While I’m the first to admit that advocacy is a performance and almost all advocates (including myself), if we’re honest, are either “budding, established or frustrated thespians”, advocacy is more than an art.
It’s also a craft. This is because it’s a skill; a learned ability, acquired by regular practice.
Last year I presented a seminar on family advocacy. I wanted to get the message across about the importance of preparation. To use a cliché, “failing to prepare is preparing to fail”.
Members of the public often imagine that those of us who appear in court have ‘short’ days. After all, it rarely begins before 10.30am and often ends at 4.30pm.
However, the uninitiated do not always appreciate that every hour spent in court often involved two to four hours’ preparation (depending on the complexity of the case).
For the initiated, a well-prepared case is plainly obvious. It flows, there’s a sense of direction and less court time is necessary.
Try explaining that to the legal aid agency, whose views on preparation and the remuneration for doing so bear no resemblance to the quality standard we should all be seeking to achieve.
Preparing for a family children’s proceedings case
The following tips are based on the example of a care proceedings case but apply in other family advocacy settings too.
Read the documents
You should familiarise yourself with the:
- threshold document – you need to do this to know your case
- schedule of allegations and responses (if relevant to the case)
- local authority final evidence/care plan
- client's statement/evidence/comments
- parties' statements
- expert reports
- guardian's analysis
Glance through chronology and make sure it’s accurate – this will be a good reference document during the case.
Identify the issues
What is the local authority seeking to prove?
What are you seeking to prove/challenge?
In cases involving a large number of witnesses, this is an invaluable document. It will help you and the judge see at a glance the names and roles of each witness.
Consider the facts and the law
Make sure you’re up to date with the legal position that’s the framework for your presentation.
Analyse the evidence
For complicated cases, my preference is to prepare schedules for all relevant topics so you can identify the relevant facts and where to find them at a glance.
- case summary
- statement of issues (opening note), prepared by applicant local authority
- position statement/skeleton arguments prepared by all parties
My preference is to prepare in table form headline topics, questions to be asked, reference to court bundle and columns for response and comment.
Obviously this will need to be kept under constant review throughout the trial. It may need to be reduced, increased or varied depending on the oral evidence that emerges, but it’s a starting point without which any advocate would struggle.
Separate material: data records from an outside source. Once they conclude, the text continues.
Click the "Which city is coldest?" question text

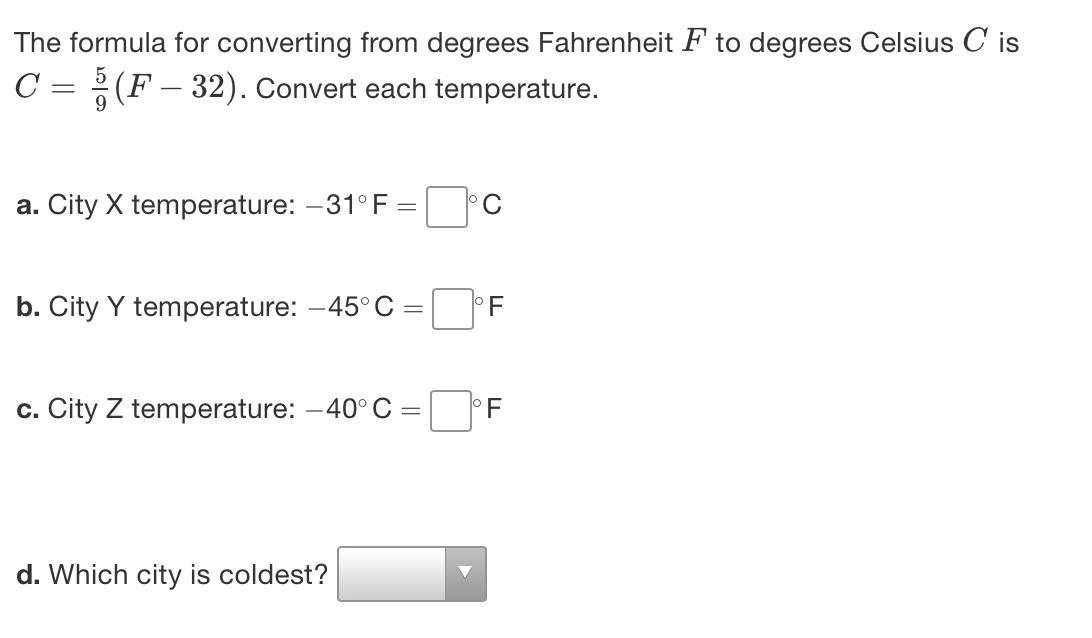(188, 575)
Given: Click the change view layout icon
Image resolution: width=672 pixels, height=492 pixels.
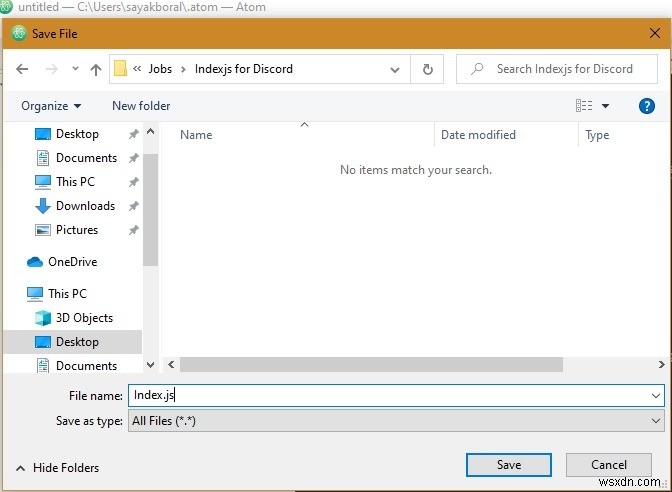Looking at the screenshot, I should click(x=584, y=105).
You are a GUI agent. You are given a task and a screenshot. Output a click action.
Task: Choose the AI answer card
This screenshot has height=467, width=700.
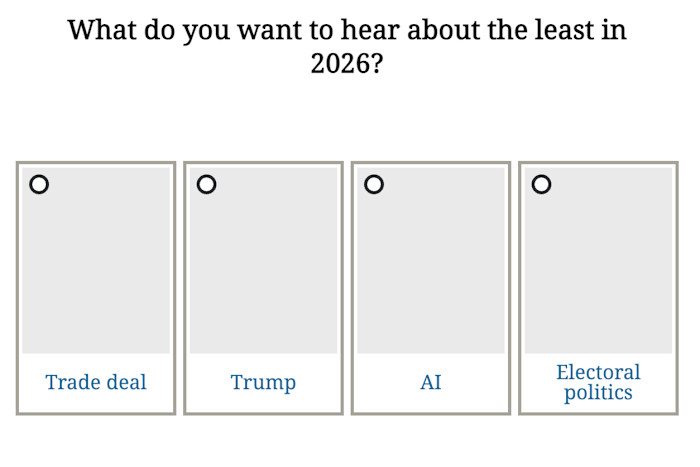(431, 288)

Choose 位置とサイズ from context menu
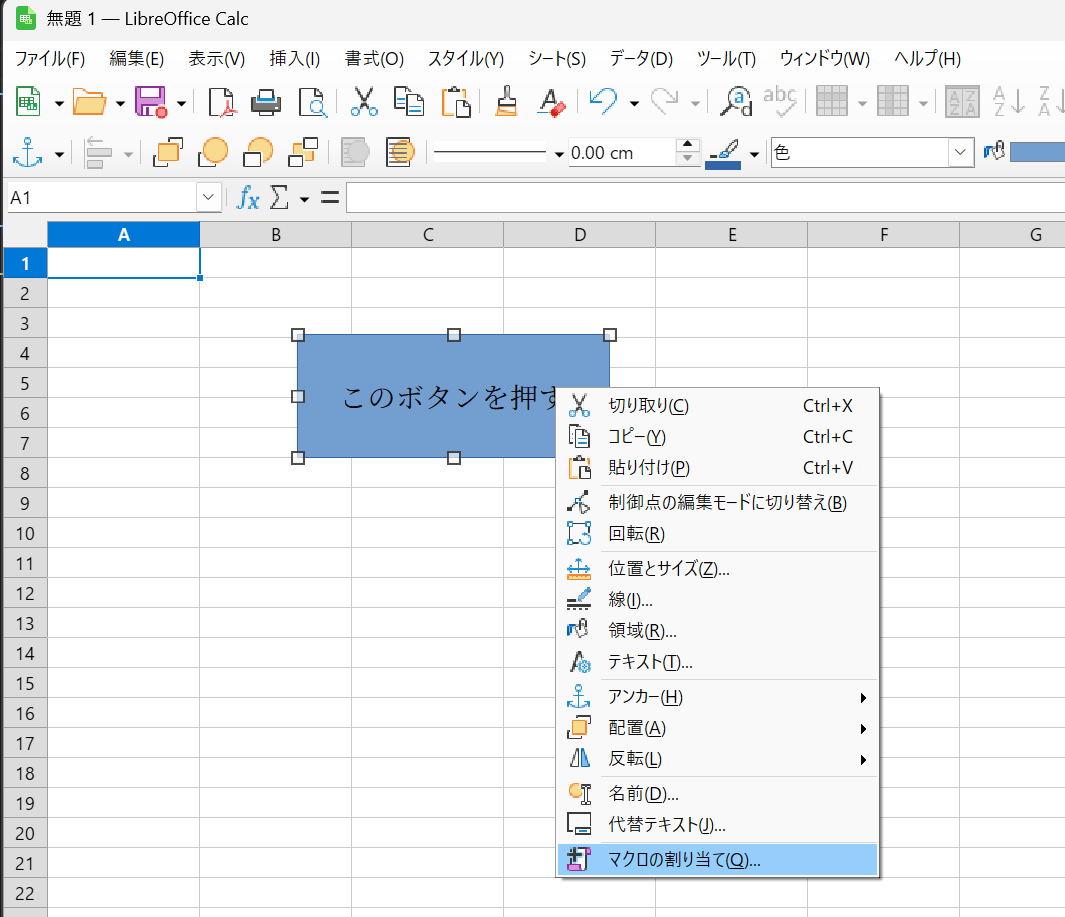click(668, 569)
Always remember to adapt your style according to the needs of the case. Very often, a combative style will cause a witness to retreat and you’ll achieve nothing.
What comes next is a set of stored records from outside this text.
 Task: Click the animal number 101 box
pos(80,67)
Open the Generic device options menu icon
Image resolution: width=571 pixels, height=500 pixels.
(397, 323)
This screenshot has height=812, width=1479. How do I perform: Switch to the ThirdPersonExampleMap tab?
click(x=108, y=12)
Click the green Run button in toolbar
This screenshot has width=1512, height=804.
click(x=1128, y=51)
Family advocacy does not generally resemble the same theatre production as does criminal advocacy.
In the crown court, the audience is a jury of 12 men and women “good and true” as opposed to an experienced judge who’s probably more qualified than you, more knowledgeable and experienced in the type of case you’re presenting.
The judge and the jury will want you to cut to the chase.
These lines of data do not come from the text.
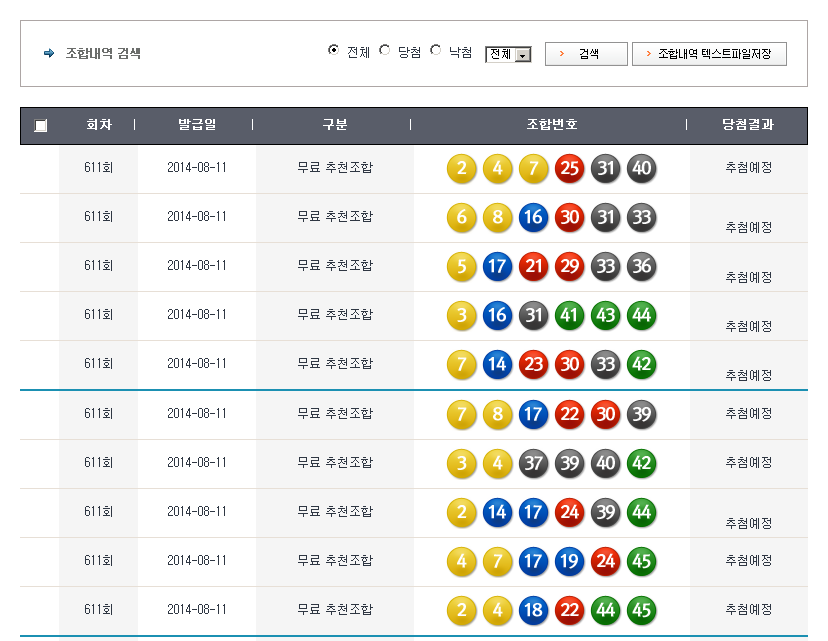The image size is (828, 641).
Task: Select the 당첨 radio button
Action: pyautogui.click(x=385, y=51)
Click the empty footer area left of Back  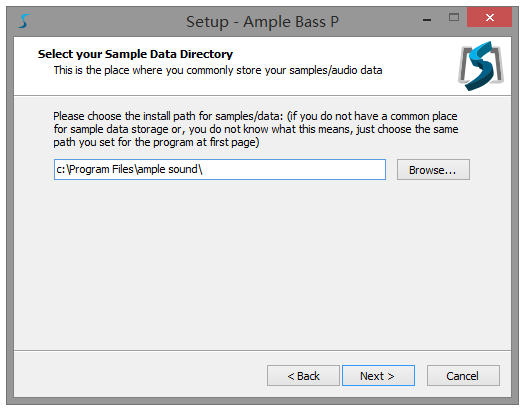[141, 375]
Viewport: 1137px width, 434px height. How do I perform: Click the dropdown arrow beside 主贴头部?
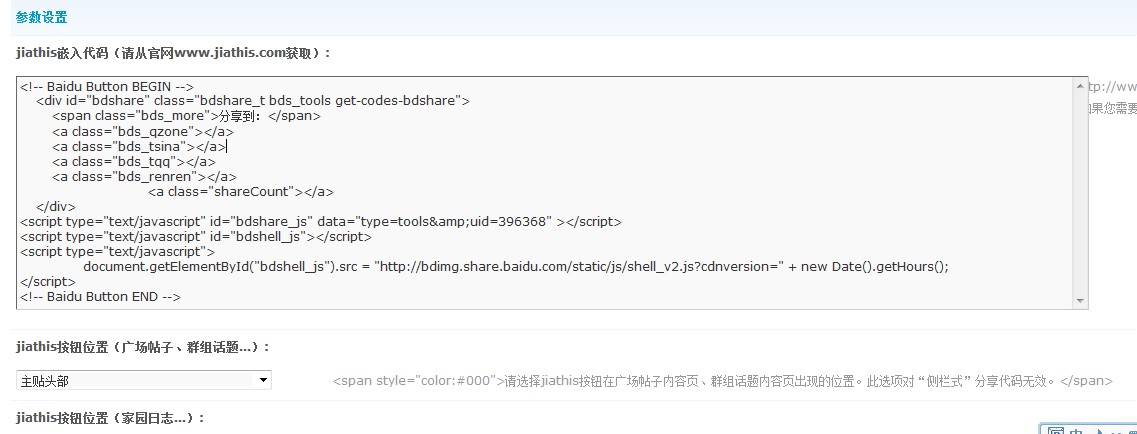(x=263, y=380)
Know and observe your professional conduct rules.
Be on time, courteous and well presented. Maintain eye contact, speak clearly and concisely and have good language skills.
Maintain self-control, have integrity and never mislead the court.
Examination in chief
Unlike in a criminal case, most evidence is documentary.
Examination in chief should be succinct and only deal with inaccuracies in evidence or recent developments not included in the documentary evidence.
Do not ask leading questions.
Re-examination is an opportunity to ‘tidy up’ your client’s evidence. But remember it must only address matters asked in cross-examination – it's not a chance to introduce fresh evidence.
Know where you’re going and what you’re seeking to elicit.
Do you need to ask a question? Could you establish the fact another way, for example in the agreed facts or a formal record, such as a medical record?
Ask leading questions.
I can remember, when I began my career, reading a book in which David Napley had referred to the well-known saying that an advocate “should never ask a question to which he/she doesn’t know the answer”.
In an ideal world, I agree, but the world is not ideal. Sometimes it’s necessary.
However, think carefully about the questions you want to ask and avoid asking the obvious.
Question: “How many post-mortems have you performed on a dead person?”
Answer: “Well, all of them.”
In front of a jury, this would be mildly amusing; in front of a family judge, less so!
The judge would probably reflect on the saying attributed to Abraham Lincoln: “Better to remain silent and be thought a fool than to speak and to remove all doubt!”